Mass spectrometric quantification of microRNAs in biological samples based on multistage signal amplification

• Published in: Analyst (London) Vol. 145; no. 5; pp. 1783 - 1788
• Main Authors: Li, Xiangtang, Zhao, Jingjin, Xu, Rui, Pan, Li, Liu, Yi-Ming
• Format: Journal Article
• Language: English
• Published: England Royal Society of Chemistry 07.03.2020
• Subjects: Amplification; Biological properties; Cost analysis; Ions; Liquid chromatography; Mass spectrometry; MicroRNAs; Multistage; Nuclease
• ISSN: 0003-2654; 1364-5528; 1364-5528
• DOI: 10.1039/c9an02064k

This work describes a novel method for quantification of miRNAs based on multistage signal amplification (MSA) and liquid chromatography-electrospray ionization tandem mass spectrometry (LC-ESI-MS/MS). The multistage signal amplification involves hybridization enrichment of miRNA targets with a DNA probe-magnetic bead conjugate, target recycling amplification with a duplex-specific nuclease, and acid hydrolysis of the reporter molecules producing free nucleobases.
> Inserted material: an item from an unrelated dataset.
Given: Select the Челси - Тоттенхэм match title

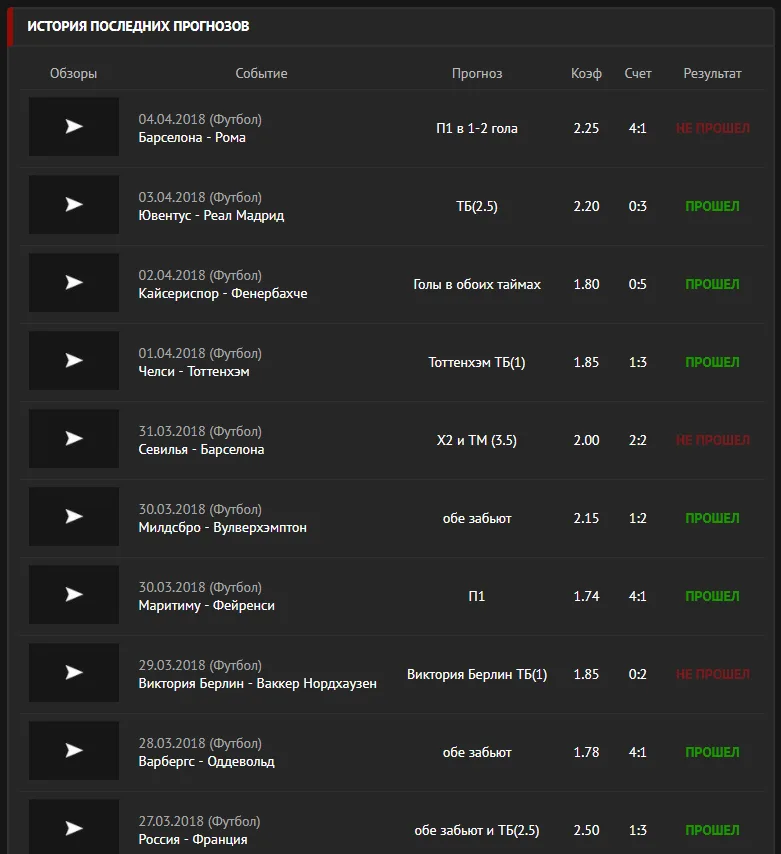Looking at the screenshot, I should (194, 371).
Nucleobases thus generated are quantified by LC-ESI-MS/MS with specificity and repeatability. Taking miR-21 as the model target, biological samples such as serum and cell cultures were analyzed by using the present protocol. The analytical results indicate that facile and cost-effective quantifications of miRNA targets can be achieved by using the popular LC-ESI-MS/MS technique, and very importantly, without an isolation of total RNAs from the sample prior to the quantitative assay. The assay for miR-21 detection had a linear calibration curve in the range from 0.2 pM to 0.25 nM with a limit of detection of 60 fM. Analysis of MCF-7 cells treated with toremifene (a potent inhibitor of breast cancer cell growth) revealed that the content of miRNA-21 decreased by ca. 50%, and the decrease was dose-dependent. Quantification of miRNAs based on multistage signal amplification and LC-ESI-MS/MS.